In the acute phase risk stratification is largely based on simple clinical parameters,
laboratory markers of myocardial injury and 12(-15) lead ECG. Because important
therapeutic decisions are made during the first few hours after initiation of
chest pain, when troponin levels are not elevated, ECG is of crucial importance.
It is important to register an ECG during an episode of anginal pain. As ECG
changes are very dynamic, ECG may be normal between episodes of pain. The ECG
during the obstructive phase provides important anatomical and physiological
information about the coronary arteries. During the presentation cases from
our hospital will be described to show how we try to optimize the information
in the ECG registered during pain in clinical decision-making. We will present
cases to show what conclusions we think can be drawn from the ECG about the
culprit artery, the level of obstruction and dimension of the artery by defining
the core of ischaemia, reciprocal changes and the attenuation phenomenon. Also
the grade of ischaemia, signs of myocardial reperfusion and different types
of ischaemia in cases without ST-segment elevation will be covered briefly.

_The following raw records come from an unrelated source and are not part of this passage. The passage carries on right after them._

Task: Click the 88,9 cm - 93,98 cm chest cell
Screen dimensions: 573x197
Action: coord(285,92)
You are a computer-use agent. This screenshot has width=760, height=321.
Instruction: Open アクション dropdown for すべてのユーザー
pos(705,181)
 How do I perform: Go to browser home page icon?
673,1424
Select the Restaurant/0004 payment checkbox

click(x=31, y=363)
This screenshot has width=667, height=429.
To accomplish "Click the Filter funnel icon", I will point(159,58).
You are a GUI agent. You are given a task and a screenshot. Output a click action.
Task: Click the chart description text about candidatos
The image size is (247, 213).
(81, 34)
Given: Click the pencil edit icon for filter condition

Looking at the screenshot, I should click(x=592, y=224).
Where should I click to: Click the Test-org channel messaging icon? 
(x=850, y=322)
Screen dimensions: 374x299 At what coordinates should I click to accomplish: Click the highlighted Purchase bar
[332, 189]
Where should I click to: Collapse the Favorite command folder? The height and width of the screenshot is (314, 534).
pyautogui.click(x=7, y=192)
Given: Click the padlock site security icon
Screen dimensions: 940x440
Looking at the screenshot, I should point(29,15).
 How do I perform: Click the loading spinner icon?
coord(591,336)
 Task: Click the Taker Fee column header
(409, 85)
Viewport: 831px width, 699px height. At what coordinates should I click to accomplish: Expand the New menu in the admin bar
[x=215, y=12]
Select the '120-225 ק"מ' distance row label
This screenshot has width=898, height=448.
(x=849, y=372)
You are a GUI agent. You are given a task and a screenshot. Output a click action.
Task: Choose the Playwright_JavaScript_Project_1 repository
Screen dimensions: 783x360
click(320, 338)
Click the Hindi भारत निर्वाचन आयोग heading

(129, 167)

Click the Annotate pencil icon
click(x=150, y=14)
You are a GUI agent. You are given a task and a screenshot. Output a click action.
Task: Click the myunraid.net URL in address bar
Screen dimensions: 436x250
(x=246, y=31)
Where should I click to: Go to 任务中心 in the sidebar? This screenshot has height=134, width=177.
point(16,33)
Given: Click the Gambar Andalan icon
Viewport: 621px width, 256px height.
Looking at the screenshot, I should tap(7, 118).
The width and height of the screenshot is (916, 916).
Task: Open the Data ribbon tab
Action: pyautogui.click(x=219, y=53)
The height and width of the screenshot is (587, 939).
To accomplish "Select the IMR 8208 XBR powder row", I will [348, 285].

The examples will show how ECG helps in optimizing risk stratification of individual
patients to decide what type of therapy to choose and how urgently the patient
should be evaluated invasively. In our country we have a long way to go before
we can take all patients with high-risk markers for immediate invasive evaluation.
Probably this is the case also in many other countries. This emphasizes the
need for important clinical tools like ECG.
Literature: Sclarovsky S. Electrocardiography of acute myocardial ischaemic syndromes. London: Martin Dunitz, 1999.